Taken decades ago...but when I see this photo, I remember walking around Paris with Susan and John.  Our friendship was in flower then, but of course, who can resist maintaining a friendship with someone who lives on a boat on the Seine, your personal free hotel whenever you can get over to le grand raisin?   They'd come over at least once a year, and we'd flaner around Paris, eating and drinking, taking a few train excursions here and there.  I remember one up the Seine into Normadie, marvelling high on a cliff how different the meandering Seine looked in that countryside from its stone embankments in Paris.

On one trip in winter, I remember John was so cold that we'd walk, stop in a bar for a cognac, walk a little more, have another cognac, spending the whole day like this, never really blotto, but never really warm, either.  Maybe because we didn't have north woods clothing for the unusually cold temperatures.

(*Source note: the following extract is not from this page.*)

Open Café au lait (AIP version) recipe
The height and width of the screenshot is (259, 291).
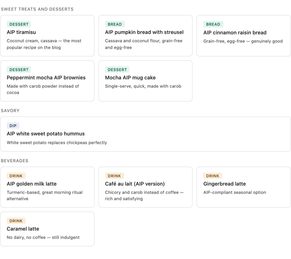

Susan and John happened to be in Paris to help me move from my first peniche, the Connexus, to my second one, the Alphonse.  Those were the days--moving was a matter of walking from one boat to the next, directly in front, making only "several" trips, not endless, with only as many possessions as I had at that time--which, when I moved from Paris to New York five years later, fit into two duffel bags.  Imagine.  After we got me moved, we had a picnic on the floor of my new "salon," the downstairs central space of my timonerie, about 8x12 feet.  We have a photo of that, too--it may have been the same trip as the hats photo--though I can't now remember why we had to sit on the floor.  Oh, maybe this--the "furnishings" included a beautiful mahogany table, its trim and the cut of its legs matching the decorative elements of the solid mahogany-panelled interior, but no chairs.  Later, I bought two wood and canvas captain's chairs, one of their main advantages being that they folded-- space-saving always essential to living on a boat.

So surely, even though our friendship seems past its most abundant flowering, it is a friendship for which one would drive a mere eight hours in holiday traffic.